TASK:
Restate the listing in full, keeping every word as it is.

-=-=-

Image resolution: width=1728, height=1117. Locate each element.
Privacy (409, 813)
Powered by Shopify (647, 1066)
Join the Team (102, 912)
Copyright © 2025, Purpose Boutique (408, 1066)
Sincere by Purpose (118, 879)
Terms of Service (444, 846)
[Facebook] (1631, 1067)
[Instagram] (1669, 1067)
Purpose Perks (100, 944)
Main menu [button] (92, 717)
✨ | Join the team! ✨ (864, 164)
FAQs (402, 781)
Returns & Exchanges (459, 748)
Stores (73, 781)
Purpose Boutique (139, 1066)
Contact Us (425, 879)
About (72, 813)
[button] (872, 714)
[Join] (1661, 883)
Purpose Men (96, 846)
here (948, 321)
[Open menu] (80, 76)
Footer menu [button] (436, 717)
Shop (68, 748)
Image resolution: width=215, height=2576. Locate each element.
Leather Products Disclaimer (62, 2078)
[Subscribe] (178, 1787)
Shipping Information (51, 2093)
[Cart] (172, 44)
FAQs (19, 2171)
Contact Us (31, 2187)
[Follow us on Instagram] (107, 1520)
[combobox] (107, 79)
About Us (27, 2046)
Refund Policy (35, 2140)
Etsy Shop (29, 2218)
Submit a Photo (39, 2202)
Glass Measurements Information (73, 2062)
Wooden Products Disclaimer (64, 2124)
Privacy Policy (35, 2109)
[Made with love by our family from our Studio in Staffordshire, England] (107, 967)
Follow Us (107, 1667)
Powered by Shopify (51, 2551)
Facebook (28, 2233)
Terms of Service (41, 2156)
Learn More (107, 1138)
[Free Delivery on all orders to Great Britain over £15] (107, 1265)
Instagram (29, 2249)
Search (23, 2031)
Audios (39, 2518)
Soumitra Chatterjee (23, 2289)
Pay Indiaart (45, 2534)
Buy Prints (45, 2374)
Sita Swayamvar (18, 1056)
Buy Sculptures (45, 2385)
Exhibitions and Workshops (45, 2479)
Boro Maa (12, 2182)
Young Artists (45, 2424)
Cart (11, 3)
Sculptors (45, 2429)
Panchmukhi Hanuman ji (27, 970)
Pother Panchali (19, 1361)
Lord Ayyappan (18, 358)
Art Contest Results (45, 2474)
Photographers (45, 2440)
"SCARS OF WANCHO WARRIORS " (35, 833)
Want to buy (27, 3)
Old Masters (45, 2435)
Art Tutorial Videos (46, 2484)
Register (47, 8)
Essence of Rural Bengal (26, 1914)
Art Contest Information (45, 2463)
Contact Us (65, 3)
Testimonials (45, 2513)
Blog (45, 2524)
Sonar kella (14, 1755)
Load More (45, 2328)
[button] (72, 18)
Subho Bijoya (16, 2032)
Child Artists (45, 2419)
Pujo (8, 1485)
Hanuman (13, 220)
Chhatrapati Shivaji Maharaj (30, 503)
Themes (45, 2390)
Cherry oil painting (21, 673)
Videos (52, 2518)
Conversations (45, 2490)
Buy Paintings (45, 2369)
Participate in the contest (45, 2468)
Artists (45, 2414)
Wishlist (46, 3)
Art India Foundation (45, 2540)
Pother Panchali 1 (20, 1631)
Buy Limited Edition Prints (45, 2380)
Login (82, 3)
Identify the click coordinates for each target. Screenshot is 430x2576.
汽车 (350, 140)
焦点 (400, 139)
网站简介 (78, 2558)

-=-=-

WRITTEN ANSWER:
Image resolution: width=1728, height=1117. Locate each element.
Privacy (409, 813)
Powered by Shopify (647, 1066)
Join the Team (102, 912)
Copyright © 2025, Purpose Boutique (408, 1066)
Sincere by Purpose (118, 879)
Terms of Service (444, 846)
[Facebook] (1631, 1067)
[Instagram] (1669, 1067)
Purpose Perks (100, 944)
Main menu [button] (92, 717)
✨ | Join the team! ✨ (864, 164)
FAQs (402, 781)
Returns & Exchanges (459, 748)
Stores (73, 781)
Purpose Boutique (139, 1066)
Contact Us (425, 879)
About (72, 813)
[button] (872, 714)
[Join] (1661, 883)
Purpose Men (96, 846)
here (948, 321)
[Open menu] (80, 76)
Footer menu [button] (436, 717)
Shop (68, 748)
Image resolution: width=215, height=2576. Locate each element.
Leather Products Disclaimer (62, 2078)
[Subscribe] (178, 1787)
Shipping Information (51, 2093)
[Cart] (172, 44)
FAQs (19, 2171)
Contact Us (31, 2187)
[Follow us on Instagram] (107, 1520)
[combobox] (107, 79)
About Us (27, 2046)
Refund Policy (35, 2140)
Etsy Shop (29, 2218)
Submit a Photo (39, 2202)
Glass Measurements Information (73, 2062)
Wooden Products Disclaimer (64, 2124)
Privacy Policy (35, 2109)
[Made with love by our family from our Studio in Staffordshire, England] (107, 967)
Follow Us (107, 1667)
Powered by Shopify (51, 2551)
Facebook (28, 2233)
Terms of Service (41, 2156)
Learn More (107, 1138)
[Free Delivery on all orders to Great Britain over £15] (107, 1265)
Instagram (29, 2249)
Search (23, 2031)
Audios (39, 2518)
Soumitra Chatterjee (23, 2289)
Pay Indiaart (45, 2534)
Buy Prints (45, 2374)
Sita Swayamvar (18, 1056)
Buy Sculptures (45, 2385)
Exhibitions and Workshops (45, 2479)
Boro Maa (12, 2182)
Young Artists (45, 2424)
Cart (11, 3)
Sculptors (45, 2429)
Panchmukhi Hanuman ji (27, 970)
Pother Panchali (19, 1361)
Lord Ayyappan (18, 358)
Art Contest Results (45, 2474)
Photographers (45, 2440)
"SCARS OF WANCHO WARRIORS " (35, 833)
Want to buy (27, 3)
Old Masters (45, 2435)
Art Tutorial Videos (46, 2484)
Register (47, 8)
Essence of Rural Bengal (26, 1914)
Art Contest Information (45, 2463)
Contact Us (65, 3)
Testimonials (45, 2513)
Blog (45, 2524)
Sonar kella (14, 1755)
Load More (45, 2328)
[button] (72, 18)
Subho Bijoya (16, 2032)
Child Artists (45, 2419)
Pujo (8, 1485)
Hanuman (13, 220)
Chhatrapati Shivaji Maharaj (30, 503)
Themes (45, 2390)
Cherry oil painting (21, 673)
Videos (52, 2518)
Conversations (45, 2490)
Buy Paintings (45, 2369)
Participate in the contest (45, 2468)
Artists (45, 2414)
Wishlist (46, 3)
Art India Foundation (45, 2540)
Pother Panchali 1 (20, 1631)
Buy Limited Edition Prints (45, 2380)
Login (82, 3)
Identify the click coordinates for each target. Screenshot is 430x2576.
汽车 (350, 140)
焦点 (400, 139)
网站简介 (78, 2558)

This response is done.